L’honneur du journaliste est de faire son métier dans les règles déontologiques, contre les pressions, les menaces et pour l’information sérieuse la plus complète possible du public.

La honte est malheureusement l’envers de ce premier énoncé.

L’habillage c’est en quelque sorte la mise en scène, la manière dont on captera votre regard ou votre écoute afin de garder votre attention que l’on sait volatile. Surtout à présent que quelques secondes suffisent pour que l’on croie être informé… L’habillage c’est notre arme de séduction afin que vous alliez jusqu’au bout de notre article, de notre émission. Il nous faut veiller aussi à ce que l’habillage – une photo trop captivante, une musique ou un fond sonore trop distrayant - ne supplante pas l’info, en général plus austère.

I comme information, investigation

L’information par voie de presse est donc née avec La Gazette de Théophraste Renaudot en 1631 et cela, autre paradoxe, par la grâce de Richelieu qui n’était pas particulièrement démocrate. Renaudot obtient donc du Roi de France le privilège exclusif « de faire imprimer et vendre par qui bon lui semblera les gazettes, nouvelles et récits de tout ce qui s’est passé et passe tant dedans que dehors le royaume, conférences, prix courant des marchandises et autres impressions desdits bureaux (bureaux d’adresse) à perpétuité, et tant que lesdites gazettes, nouvelles (…) auront cours en ce dit Royaume et ce, exclusivement à toutes autres personnes ». (Francis Balle, Information et « désinformation », Encyclopédie Universalis. Les Enjeux)

Mais l’information « savante » s’est nichée, entre le XVII e et le XIXe siècle dans les revues savantes et les hebdomadaires politiques ou culturels en Angleterre principalement. Le journalisme dit littéraire est apparu dans la presse périodique. 

Selon Francis Balle, l’information moderne est née avec le concept d’opinion publique, inséparable de la notion de démocratie à savoir l’émergence d’un Etat qui n’est pas le pouvoir du Prince. Voir Hobbes qui jette les bases de l’Etat moderne et John Locke qui en 1652, fait de l’opinion l’arbitre des vices et des vertus et la meilleure résistance possible contre le prince. Quant à Emmanuel Kant, il institue l’Aufklärung : l’usage public que les savants sont amenés à faire de la raison. « Le critère de la vérité, ainsi que l’explique Francis Balle, c’est le consensus public, la possibilité de communiquer son opinion, ce qu’il nomme dans La philosophie du droit l’accord des jugements ». La presse en devient donc l’instrument privilégié, consacrée par les lois.
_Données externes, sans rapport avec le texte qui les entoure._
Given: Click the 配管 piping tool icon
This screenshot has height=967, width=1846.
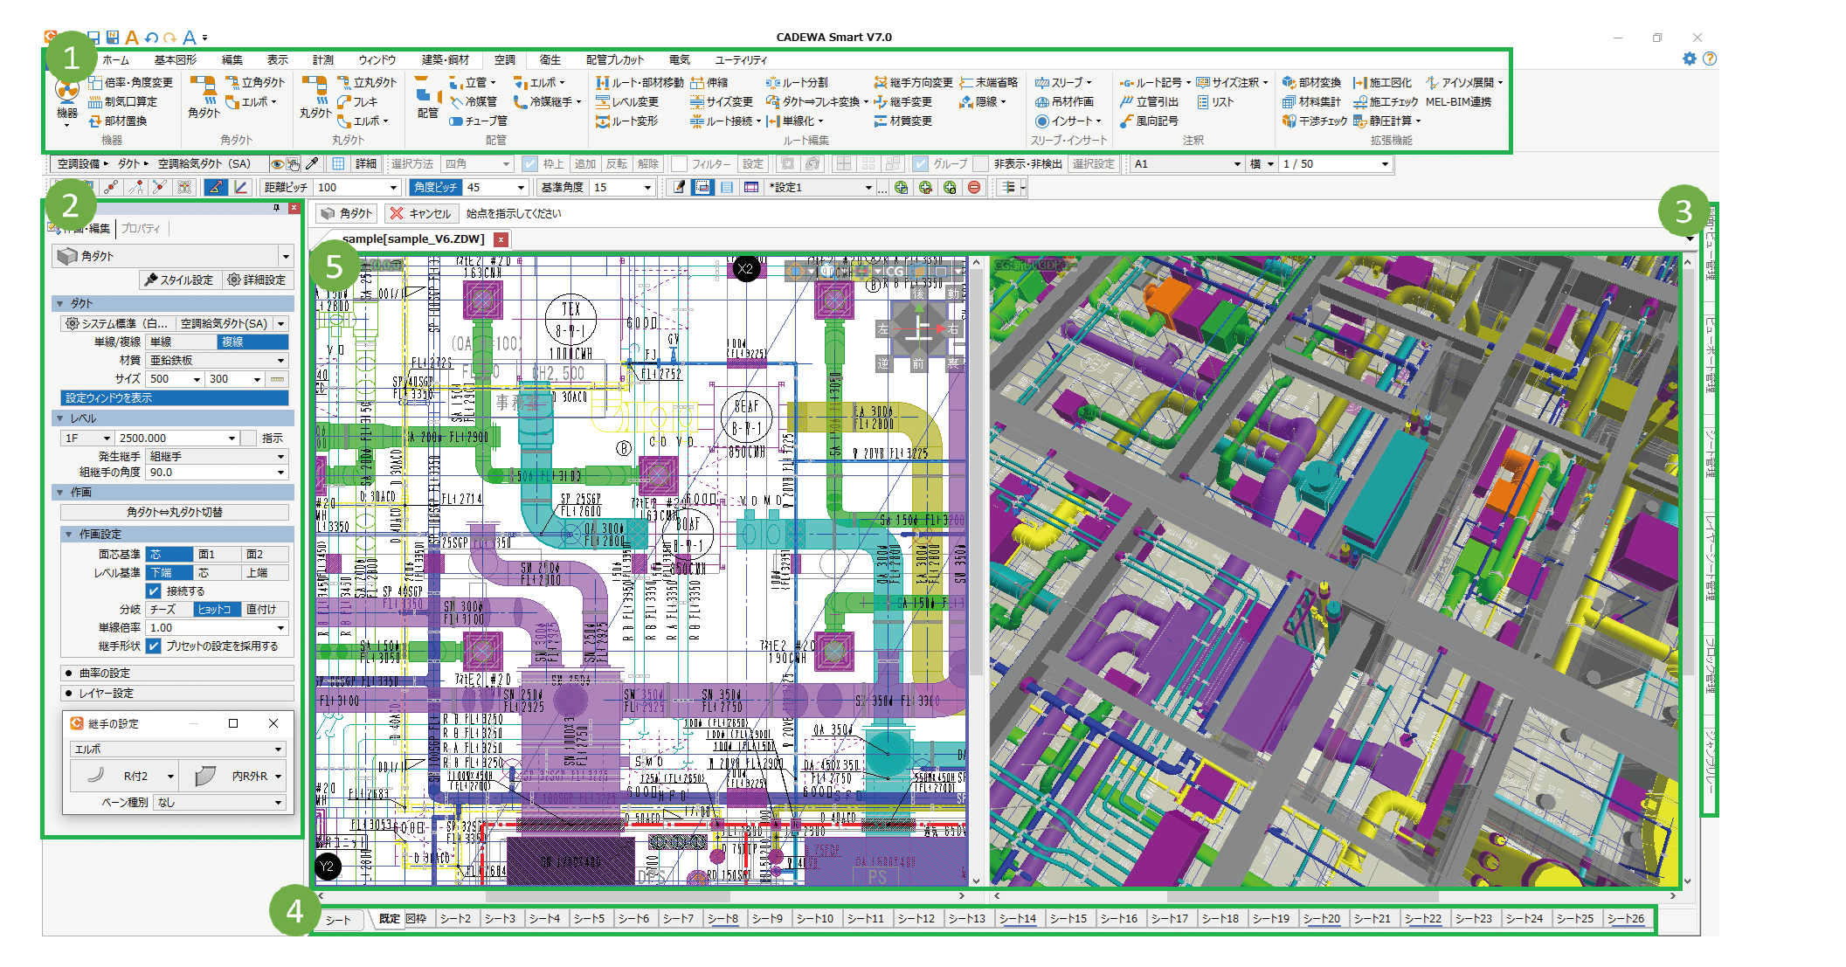Looking at the screenshot, I should pos(427,91).
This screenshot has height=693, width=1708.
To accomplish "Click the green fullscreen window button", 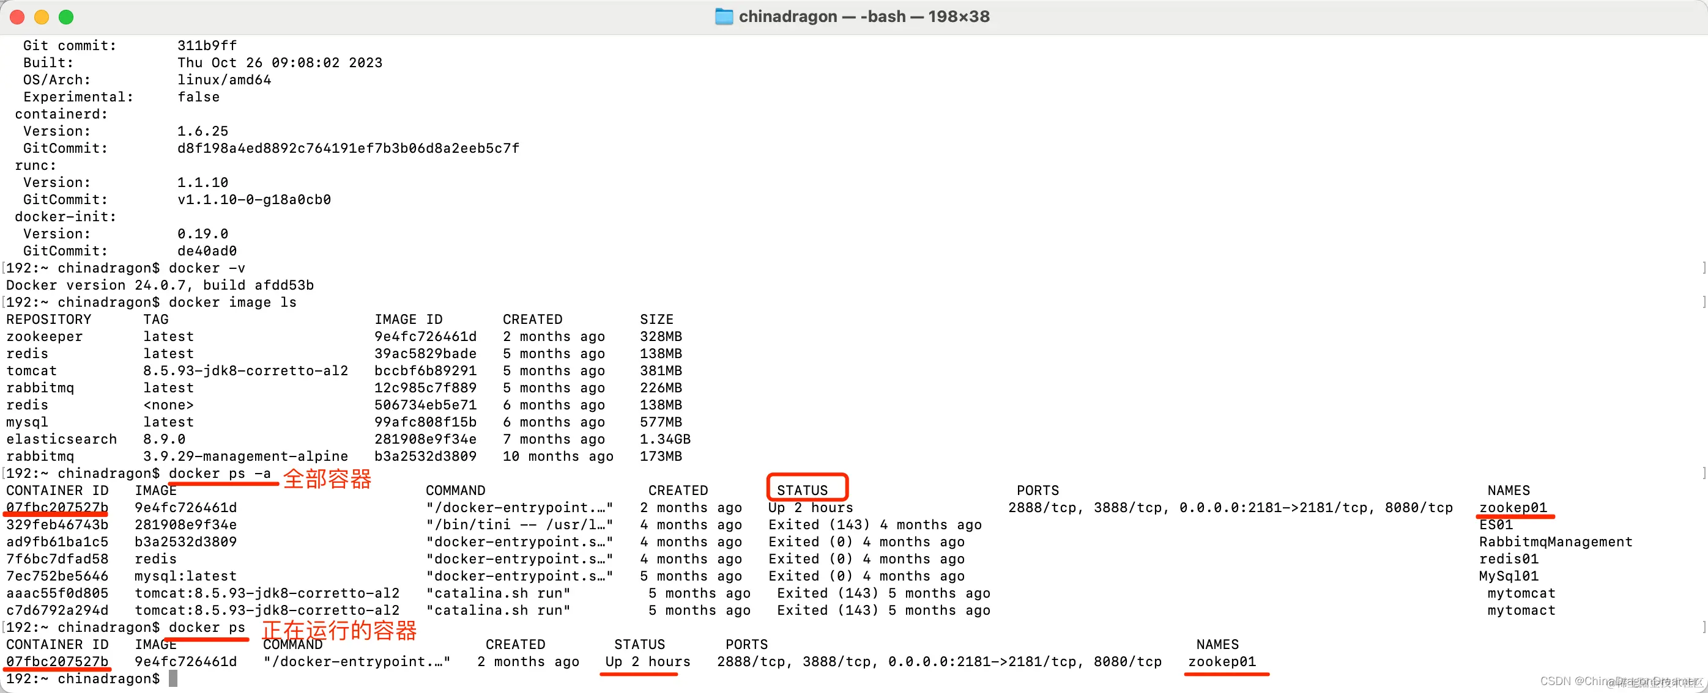I will click(x=66, y=17).
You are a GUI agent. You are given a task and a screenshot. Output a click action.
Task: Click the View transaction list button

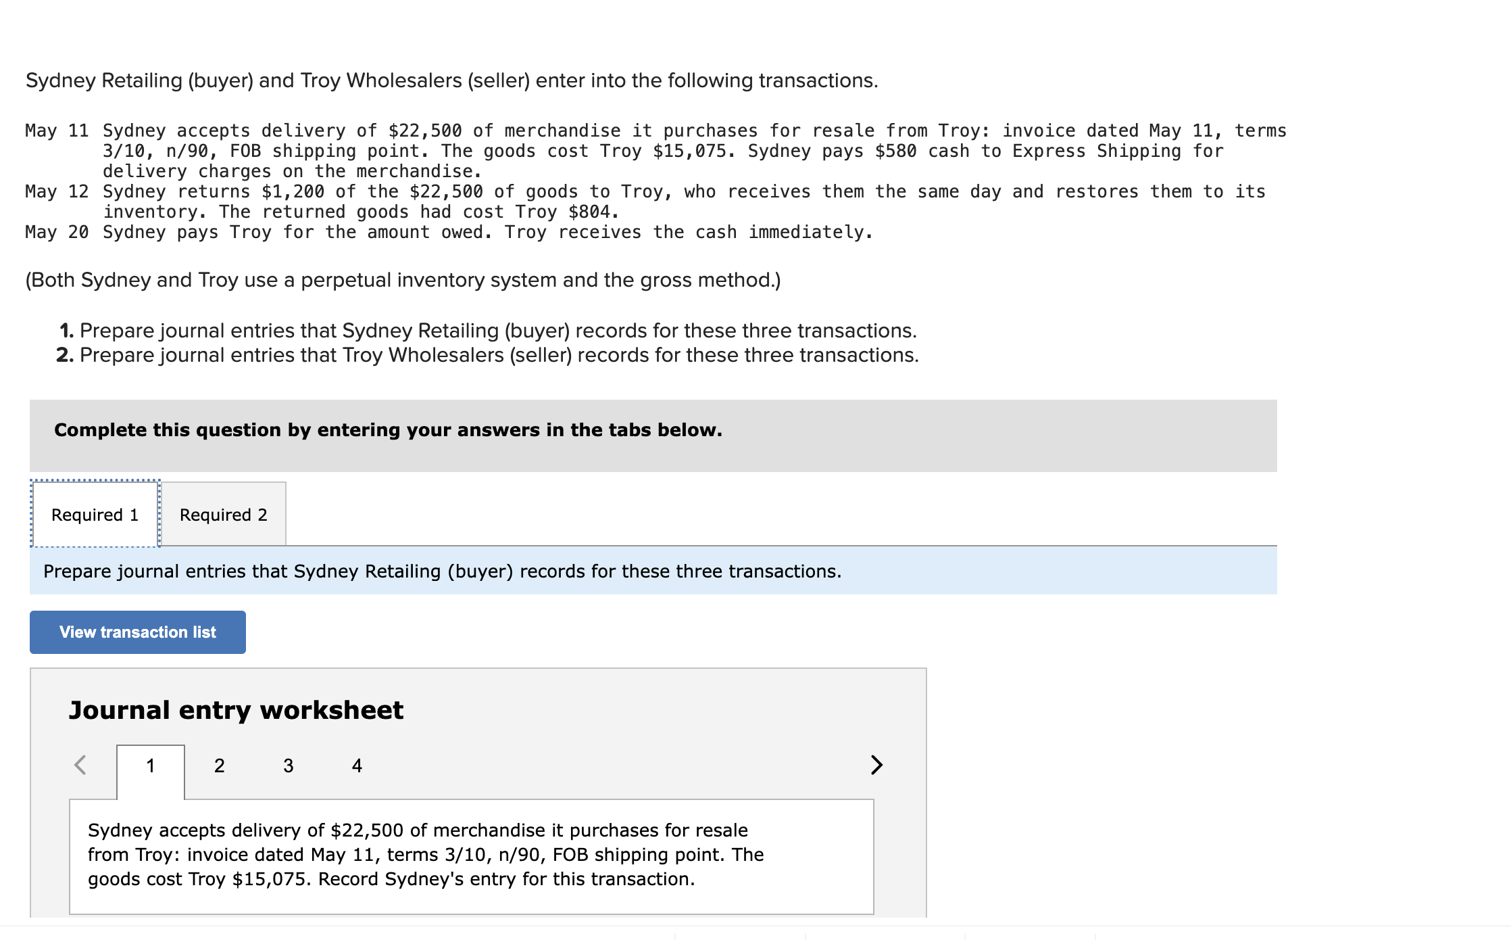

C’est donc la presse et le parlement qui constituent l’Etat moderne, qui instituent la continuité entre l’opinion publique et la loi, tout en consacrant la dissociation entre l’Etat et la société civile.

Ainsi que le résume Francis Balle, l’expansion d’une presse extrêmement diversifiée et politisée, l’avènement d’une véritable opinion publique et la constitutionnalisation de l’Etat marquent profondément la société moderne européenne de l’ouest et nord-américaine. Le Siècle des Lumières voit s’affirmer ces mutations qui explosent véritablement dans les révolutions du XVIIIe s.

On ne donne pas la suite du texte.